The border between Bolivia and Brazil has been closed since midnight, April 18, and remained closed Wednesday, April 19. Demonstrators closed the road between Arroyo Concepción in Bolivia and Corumbá in Brazil.

The demonstrators are protesting the refusal of the Bolivian government to permit a Brazilian consortium, EBX, to build a steel mill.

According to local Brazilian officials, no Brazilian police are involved in the demonstration, which is taking place on the Bolivian side of the border.

Besides blocking the border, protesters took the Bolivian ministers of Planning, Carlos Villegas, Economic Development, Celinda Sosa, and Mining, Walter Villarroel, hostage in the city of Porto Suarez, located some 100 kilometers from the border with Brazil.

Later reports are that the ministers were all rescued without anyone being injured.

The ministers were taken hostage by protesters who have been demonstrating in ten Bolivian municipalities, demanding that the Bolivian government permit a Brazilian holding company, EBX, to build a steel mill in the Germán Busch of Santa Cruz province.

The official Bolivian position regarding the EBX endeavor was expressed by the vice minister of Government, Rafael Puente, who said:

"The company is clearly illegal and they want to implant [a steel mill] in an area where such activity is expressly prohibited by the Constitution."

The area, according to the minister, is a forest reserve and he went on to say that the government would not bow to pressure from the population of Porto Suarez as that "would mean a violation of the Constitution."

In a note, EBX Siderurgia de Bolivia S.A., a Brazilian-controlled holding company which seeks to build a steel mill in Provincia Germán Busch de Santa Cruz, in Bolivia, says that the enterprise is "completely sustainable, in that it uses only local natural resources, and ecologically friendly."

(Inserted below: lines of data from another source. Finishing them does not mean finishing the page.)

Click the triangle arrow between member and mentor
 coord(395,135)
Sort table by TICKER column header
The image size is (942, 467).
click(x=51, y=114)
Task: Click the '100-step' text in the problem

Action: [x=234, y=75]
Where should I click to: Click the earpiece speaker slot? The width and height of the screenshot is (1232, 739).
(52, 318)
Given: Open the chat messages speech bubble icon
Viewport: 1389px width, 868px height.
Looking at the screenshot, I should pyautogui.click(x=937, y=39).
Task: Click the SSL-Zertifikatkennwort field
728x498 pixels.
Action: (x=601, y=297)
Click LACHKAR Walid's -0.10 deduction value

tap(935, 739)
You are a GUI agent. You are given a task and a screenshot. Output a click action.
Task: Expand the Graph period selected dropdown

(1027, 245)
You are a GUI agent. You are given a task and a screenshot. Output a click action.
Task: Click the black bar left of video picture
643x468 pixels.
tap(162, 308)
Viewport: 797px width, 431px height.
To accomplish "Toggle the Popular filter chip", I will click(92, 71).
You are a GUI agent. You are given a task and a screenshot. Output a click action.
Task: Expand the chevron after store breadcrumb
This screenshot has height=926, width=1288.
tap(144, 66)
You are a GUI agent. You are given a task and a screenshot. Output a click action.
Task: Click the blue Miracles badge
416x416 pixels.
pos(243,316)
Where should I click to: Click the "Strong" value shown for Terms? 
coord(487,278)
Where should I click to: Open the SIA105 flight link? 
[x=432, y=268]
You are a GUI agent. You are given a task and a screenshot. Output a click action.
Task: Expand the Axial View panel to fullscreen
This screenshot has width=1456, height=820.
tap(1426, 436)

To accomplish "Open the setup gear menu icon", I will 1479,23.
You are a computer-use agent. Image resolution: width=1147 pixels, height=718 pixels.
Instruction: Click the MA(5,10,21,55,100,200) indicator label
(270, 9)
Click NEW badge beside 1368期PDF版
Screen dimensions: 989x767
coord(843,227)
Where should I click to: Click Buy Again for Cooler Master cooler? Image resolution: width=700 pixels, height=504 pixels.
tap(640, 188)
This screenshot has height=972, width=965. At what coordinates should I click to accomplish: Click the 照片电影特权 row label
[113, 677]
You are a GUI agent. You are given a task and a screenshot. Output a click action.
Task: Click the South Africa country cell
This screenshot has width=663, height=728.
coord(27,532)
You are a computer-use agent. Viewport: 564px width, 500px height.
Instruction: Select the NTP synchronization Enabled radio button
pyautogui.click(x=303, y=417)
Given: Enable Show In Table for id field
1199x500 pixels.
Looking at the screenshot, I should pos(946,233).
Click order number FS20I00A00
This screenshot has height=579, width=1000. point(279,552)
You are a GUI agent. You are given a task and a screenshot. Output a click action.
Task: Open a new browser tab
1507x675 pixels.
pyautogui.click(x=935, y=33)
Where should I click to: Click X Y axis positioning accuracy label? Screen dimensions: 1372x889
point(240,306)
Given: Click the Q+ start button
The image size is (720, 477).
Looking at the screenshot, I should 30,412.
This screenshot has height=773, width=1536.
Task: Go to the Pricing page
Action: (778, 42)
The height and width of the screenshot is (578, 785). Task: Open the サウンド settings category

The note goes on to say that it is, contrary to what the vice minister of Government, Rafael Puente, says, a legally constituted firm, duly registered in Bolivia where it pays taxes.

The note explains that EBX is active in mining, metals, energy, forestry, water and sanitation.

EBX complains that the government of Evo Morales has not given it an opportunity to explain its steel mill project and that local authorities have made it difficult for the firm to get an environmental license. EBX goes on to say that the project was discussed at length with the former government of Bolivia.

The EBX steel mill project will cost an estimated US$ 268 million and create 620 direct jobs and another 5,000 indirect jobs.